PROBLEM:
Nothing but the lines from the one with "1568x706 pixels." down to the one with "Task: Toggle the Signal RINGING checkbox" should be returned, exactly and with both ends included, from the material below.

MATERIAL FOR THE TASK Block Start

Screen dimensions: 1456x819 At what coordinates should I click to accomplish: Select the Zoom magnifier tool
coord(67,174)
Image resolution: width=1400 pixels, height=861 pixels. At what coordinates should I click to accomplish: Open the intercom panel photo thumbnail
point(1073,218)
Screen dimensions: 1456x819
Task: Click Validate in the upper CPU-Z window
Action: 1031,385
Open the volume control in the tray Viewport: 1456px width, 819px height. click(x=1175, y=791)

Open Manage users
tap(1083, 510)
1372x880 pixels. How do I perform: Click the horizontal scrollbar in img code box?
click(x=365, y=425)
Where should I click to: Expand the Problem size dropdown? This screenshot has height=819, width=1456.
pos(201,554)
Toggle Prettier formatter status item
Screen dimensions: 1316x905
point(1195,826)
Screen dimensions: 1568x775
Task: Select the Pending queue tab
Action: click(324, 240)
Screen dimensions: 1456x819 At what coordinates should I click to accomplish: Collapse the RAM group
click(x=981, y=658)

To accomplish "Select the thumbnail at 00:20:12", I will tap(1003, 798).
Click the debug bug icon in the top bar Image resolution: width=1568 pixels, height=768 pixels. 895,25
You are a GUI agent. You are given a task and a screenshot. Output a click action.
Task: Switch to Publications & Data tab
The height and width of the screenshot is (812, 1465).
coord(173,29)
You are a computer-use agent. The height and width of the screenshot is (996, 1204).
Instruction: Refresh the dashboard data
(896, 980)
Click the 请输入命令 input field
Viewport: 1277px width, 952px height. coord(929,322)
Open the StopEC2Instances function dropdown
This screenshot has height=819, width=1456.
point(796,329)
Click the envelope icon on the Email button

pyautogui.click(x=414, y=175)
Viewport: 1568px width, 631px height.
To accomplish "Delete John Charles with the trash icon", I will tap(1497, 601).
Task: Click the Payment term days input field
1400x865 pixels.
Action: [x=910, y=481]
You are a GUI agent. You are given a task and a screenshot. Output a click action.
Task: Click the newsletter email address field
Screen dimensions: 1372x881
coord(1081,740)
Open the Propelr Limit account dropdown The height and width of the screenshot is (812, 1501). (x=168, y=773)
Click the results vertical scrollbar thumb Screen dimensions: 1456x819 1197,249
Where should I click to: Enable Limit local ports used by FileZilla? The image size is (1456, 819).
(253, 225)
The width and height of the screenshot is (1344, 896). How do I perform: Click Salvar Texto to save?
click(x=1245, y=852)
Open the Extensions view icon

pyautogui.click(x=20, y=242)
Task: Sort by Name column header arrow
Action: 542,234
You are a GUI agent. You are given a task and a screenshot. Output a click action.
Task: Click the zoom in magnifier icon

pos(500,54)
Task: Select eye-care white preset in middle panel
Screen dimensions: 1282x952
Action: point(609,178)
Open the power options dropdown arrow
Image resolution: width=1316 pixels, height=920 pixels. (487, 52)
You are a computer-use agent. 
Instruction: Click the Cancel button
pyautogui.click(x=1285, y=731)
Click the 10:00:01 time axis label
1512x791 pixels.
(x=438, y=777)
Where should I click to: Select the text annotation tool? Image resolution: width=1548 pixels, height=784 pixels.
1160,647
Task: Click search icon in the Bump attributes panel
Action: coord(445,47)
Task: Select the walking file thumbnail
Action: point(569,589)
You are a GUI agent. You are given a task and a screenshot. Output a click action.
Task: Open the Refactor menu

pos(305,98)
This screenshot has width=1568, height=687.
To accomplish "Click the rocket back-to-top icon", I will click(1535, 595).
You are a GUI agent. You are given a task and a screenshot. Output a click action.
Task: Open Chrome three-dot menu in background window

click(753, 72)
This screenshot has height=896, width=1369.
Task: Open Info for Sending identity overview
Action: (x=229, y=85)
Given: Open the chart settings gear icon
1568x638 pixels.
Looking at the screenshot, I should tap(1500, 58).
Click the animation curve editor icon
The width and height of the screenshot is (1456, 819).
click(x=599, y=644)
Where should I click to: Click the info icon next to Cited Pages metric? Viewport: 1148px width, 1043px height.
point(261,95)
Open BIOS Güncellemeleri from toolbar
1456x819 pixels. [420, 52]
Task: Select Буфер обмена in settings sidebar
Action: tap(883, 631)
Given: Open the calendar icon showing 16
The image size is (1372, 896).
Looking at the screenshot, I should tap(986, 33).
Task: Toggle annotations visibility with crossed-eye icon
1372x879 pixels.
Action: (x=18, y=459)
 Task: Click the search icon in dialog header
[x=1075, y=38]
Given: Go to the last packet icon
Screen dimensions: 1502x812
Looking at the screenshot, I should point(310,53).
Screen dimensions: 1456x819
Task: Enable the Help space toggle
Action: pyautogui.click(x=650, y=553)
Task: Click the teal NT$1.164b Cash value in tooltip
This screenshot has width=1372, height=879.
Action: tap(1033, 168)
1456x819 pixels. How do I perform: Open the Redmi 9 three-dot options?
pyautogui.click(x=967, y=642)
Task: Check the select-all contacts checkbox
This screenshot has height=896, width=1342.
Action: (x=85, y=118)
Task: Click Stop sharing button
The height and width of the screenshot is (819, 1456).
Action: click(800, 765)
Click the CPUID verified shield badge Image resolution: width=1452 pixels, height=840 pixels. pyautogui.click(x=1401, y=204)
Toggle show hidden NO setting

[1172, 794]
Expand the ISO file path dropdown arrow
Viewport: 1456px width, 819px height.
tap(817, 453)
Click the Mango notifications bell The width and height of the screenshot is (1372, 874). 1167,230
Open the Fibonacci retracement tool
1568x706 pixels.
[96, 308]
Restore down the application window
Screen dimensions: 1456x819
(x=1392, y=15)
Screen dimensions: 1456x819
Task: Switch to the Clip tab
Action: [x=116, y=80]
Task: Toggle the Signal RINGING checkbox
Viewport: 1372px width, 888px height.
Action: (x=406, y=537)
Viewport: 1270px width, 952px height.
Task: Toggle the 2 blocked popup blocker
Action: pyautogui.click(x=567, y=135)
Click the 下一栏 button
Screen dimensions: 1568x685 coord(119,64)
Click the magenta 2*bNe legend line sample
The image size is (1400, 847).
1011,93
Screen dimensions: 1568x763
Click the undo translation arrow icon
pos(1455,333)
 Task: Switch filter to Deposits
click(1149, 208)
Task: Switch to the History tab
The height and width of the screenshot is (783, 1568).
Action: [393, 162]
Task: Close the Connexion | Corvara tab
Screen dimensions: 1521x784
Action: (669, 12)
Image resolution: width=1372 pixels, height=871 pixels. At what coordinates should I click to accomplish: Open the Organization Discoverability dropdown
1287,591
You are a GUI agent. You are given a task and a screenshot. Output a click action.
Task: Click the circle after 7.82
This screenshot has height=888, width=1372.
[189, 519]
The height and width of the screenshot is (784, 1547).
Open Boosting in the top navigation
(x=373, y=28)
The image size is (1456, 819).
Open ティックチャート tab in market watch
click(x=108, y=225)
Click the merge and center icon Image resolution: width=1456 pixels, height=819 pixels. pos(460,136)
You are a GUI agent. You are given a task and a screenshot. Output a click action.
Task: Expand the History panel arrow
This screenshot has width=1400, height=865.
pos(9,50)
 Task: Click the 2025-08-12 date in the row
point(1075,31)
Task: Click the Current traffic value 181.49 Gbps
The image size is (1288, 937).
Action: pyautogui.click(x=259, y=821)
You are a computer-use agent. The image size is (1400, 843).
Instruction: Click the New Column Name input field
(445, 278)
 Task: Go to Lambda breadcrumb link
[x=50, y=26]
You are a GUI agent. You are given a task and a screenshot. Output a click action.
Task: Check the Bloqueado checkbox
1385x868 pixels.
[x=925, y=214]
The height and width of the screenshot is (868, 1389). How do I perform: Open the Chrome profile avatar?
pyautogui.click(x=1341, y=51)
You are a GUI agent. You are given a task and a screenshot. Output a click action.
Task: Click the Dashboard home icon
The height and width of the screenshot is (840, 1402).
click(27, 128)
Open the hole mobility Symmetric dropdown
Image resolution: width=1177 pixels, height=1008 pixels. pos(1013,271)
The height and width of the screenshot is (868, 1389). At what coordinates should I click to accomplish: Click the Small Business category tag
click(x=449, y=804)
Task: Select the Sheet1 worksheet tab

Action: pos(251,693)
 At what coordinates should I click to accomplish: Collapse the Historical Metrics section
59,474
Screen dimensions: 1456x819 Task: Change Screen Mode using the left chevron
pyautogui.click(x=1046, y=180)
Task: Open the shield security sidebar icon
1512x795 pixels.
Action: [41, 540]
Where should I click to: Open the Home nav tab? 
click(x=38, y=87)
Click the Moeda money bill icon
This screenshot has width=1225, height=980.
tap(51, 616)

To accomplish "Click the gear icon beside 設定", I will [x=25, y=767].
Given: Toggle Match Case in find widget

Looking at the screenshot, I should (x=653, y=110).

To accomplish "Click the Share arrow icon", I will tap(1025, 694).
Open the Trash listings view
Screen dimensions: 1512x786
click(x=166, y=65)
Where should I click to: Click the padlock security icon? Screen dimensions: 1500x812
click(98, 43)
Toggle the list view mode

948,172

MATERIAL FOR THE TASK Block End

TASK ANSWER:
1568x706 pixels.
[96, 308]
Restore down the application window
Screen dimensions: 1456x819
(x=1392, y=15)
Screen dimensions: 1456x819
Task: Switch to the Clip tab
Action: [x=116, y=80]
Task: Toggle the Signal RINGING checkbox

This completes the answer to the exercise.